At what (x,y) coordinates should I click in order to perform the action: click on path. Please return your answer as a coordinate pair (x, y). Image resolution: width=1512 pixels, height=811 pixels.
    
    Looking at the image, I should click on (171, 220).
==
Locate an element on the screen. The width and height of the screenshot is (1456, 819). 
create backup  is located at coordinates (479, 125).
---
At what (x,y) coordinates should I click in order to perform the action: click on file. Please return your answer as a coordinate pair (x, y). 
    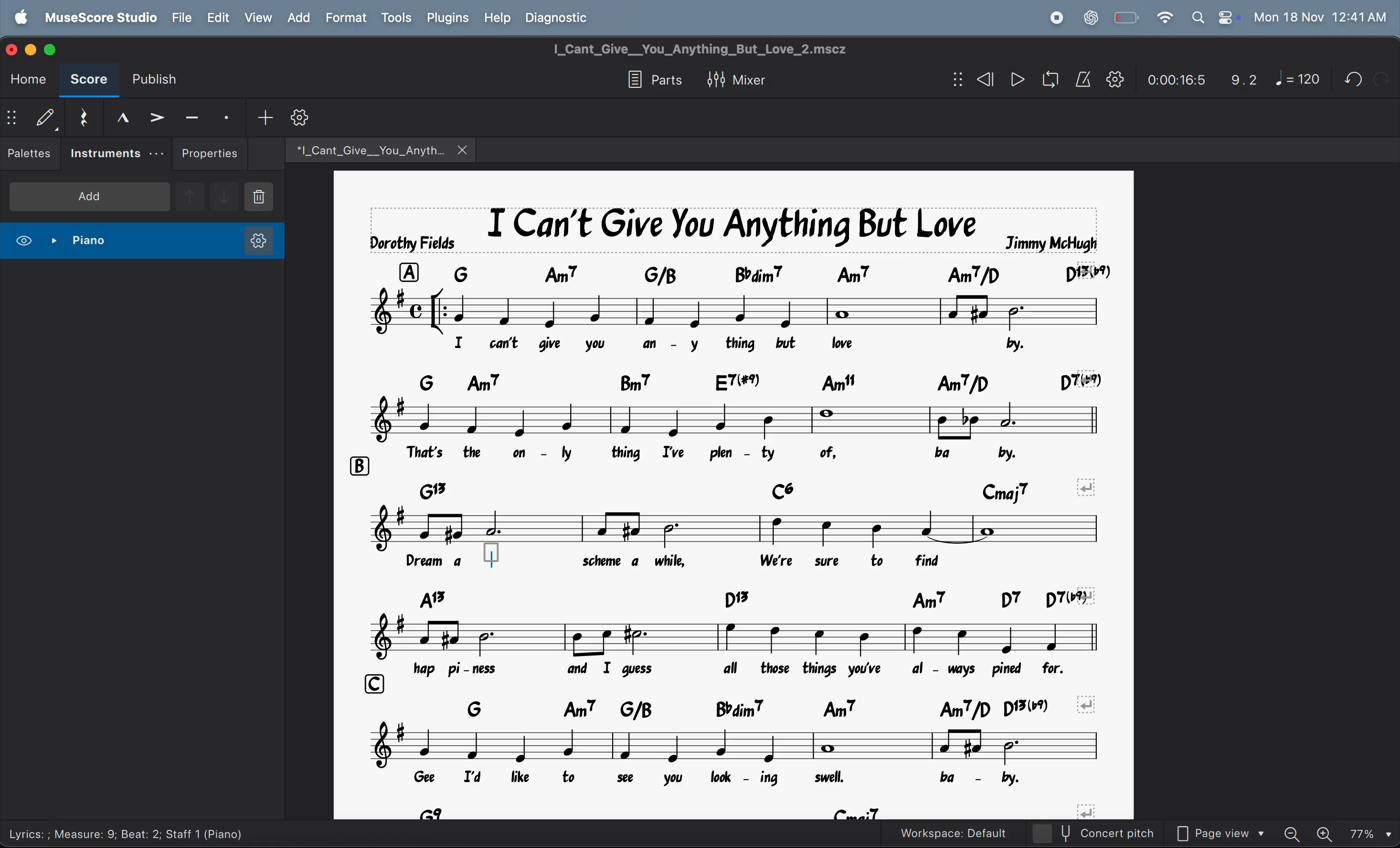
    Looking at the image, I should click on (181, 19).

● **Given problem**: Copy out the lines of the records word for word, starting with the line that contains "click on file." and going on through the line that contains "Looking at the image, I should click on (181, 19).". Leave out any pictures.

● **Final result**:
At what (x,y) coordinates should I click in order to perform the action: click on file. Please return your answer as a coordinate pair (x, y). 
    Looking at the image, I should click on (181, 19).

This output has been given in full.